Plus la pile de dette augmente, plus elle pue. La semaine dernière, les investisseurs ont remarqué une mauvaise odeur provenant d’Italie, le troisième plus grand débiteur au monde. Les deux autres grands débiteurs de la planète — les Etats-Unis et le Japon — ont 26 000 Mds$ de dette souveraine combinée. Ajoutez l’Italie, le total se monte à près de la moitié du PIB mondial. Ce sont des chiffres considérables ; ils ne vont pas disparaître.
L’Italie n’a rien de particulièrement terrible. A 120% du PIB, sa dette gouvernementale se situe, officiellement, entre celles des Etats-Unis et du Japon. Officieusement, elle est à peu près à égalité avec les Etats-Unis. En ce qui concerne les déficits, l’Italie est un modèle d’intégrité. Son déficit n’est que de 4,5% du PIB, à comparer avec les 11% des Etats-Unis.
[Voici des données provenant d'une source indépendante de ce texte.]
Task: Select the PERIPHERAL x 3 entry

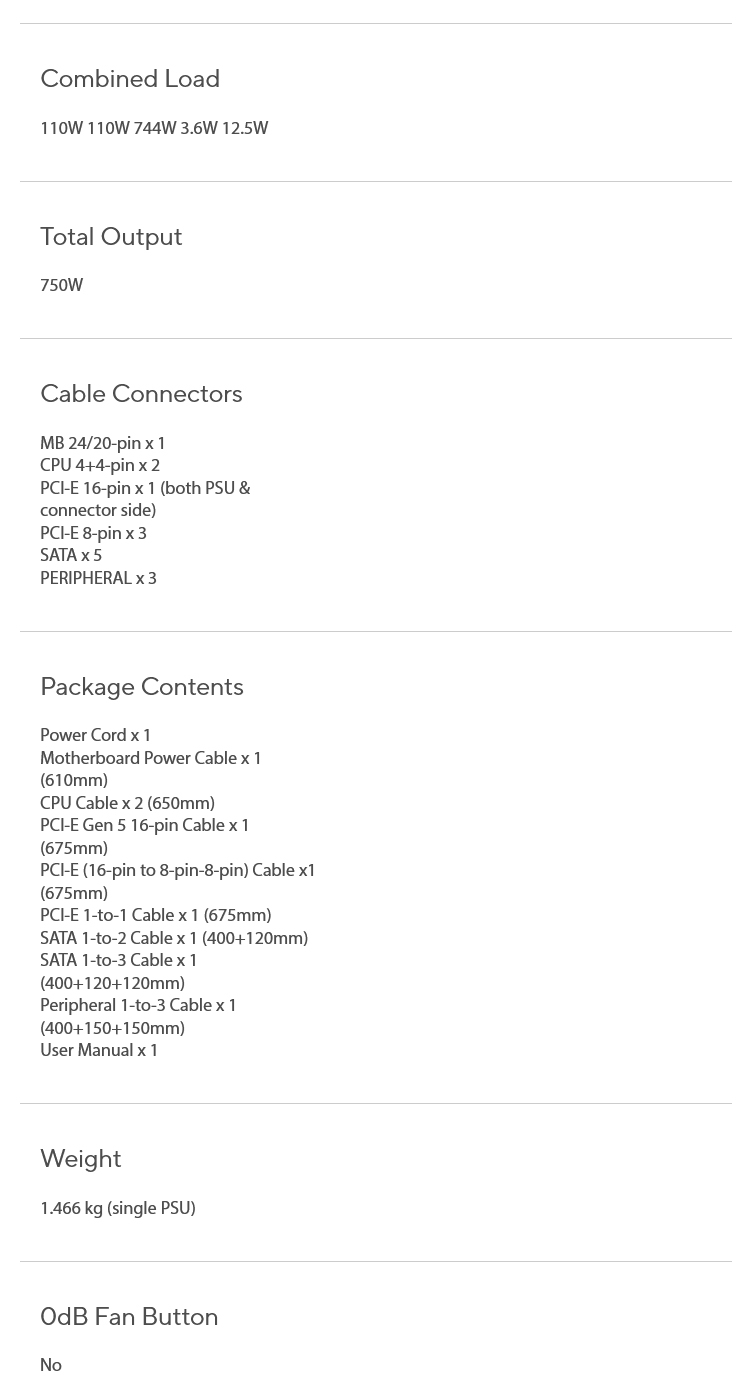Action: (x=98, y=579)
Si l’on se fiait uniquement à ces chiffres, on pourrait en déduire que le coût de l’emprunt pour l’un de ces paniers percés serait à peu près le même que pour les autres. Mais les investisseurs ont récemment décidé que la dette italienne pouvait être aussi dangereuse que les concombres espagnols. Ils l’ont vendue. En agissant de la sorte, ils ont envoyé les rendements des obligations italiennes à 10 ans au-delà des 6%. L’Espagne a percé les 6% peu après. Dans la mesure où 7% est considéré comme une limite supérieure, cela a mis toute l’Europe à 100 points de base de l’Apocalypse.
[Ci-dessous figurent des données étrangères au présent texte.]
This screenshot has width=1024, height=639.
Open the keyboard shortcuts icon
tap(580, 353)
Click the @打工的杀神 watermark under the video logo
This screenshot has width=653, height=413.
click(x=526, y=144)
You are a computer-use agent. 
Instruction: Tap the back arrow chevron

Les autorités observaient les événements comme un chat domestique regarde le journal de 20h : elles ont vu les images. Elles ont entendu les mots. Elles n’ont rien compris de ce que cela signifiait.
Aux Etats-Unis, dans le même temps, le jour du jugement approche aussi. Dans quelques jours, à moins que la limite réglementaire soit levée, les Etats-Unis cesseront de payer leurs dettes.
Ce sera « pire que la banqueroute Lehman », déclare l’ancien Secrétaire au Trésor US Larry Summers. L’Apocalypse en d’autres termes. Mais si l’on se fie à tout ce que leurs remèdes ont provoqué jusqu’à présent, l’Apocalypse semble une alternative de plus en plus attrayante.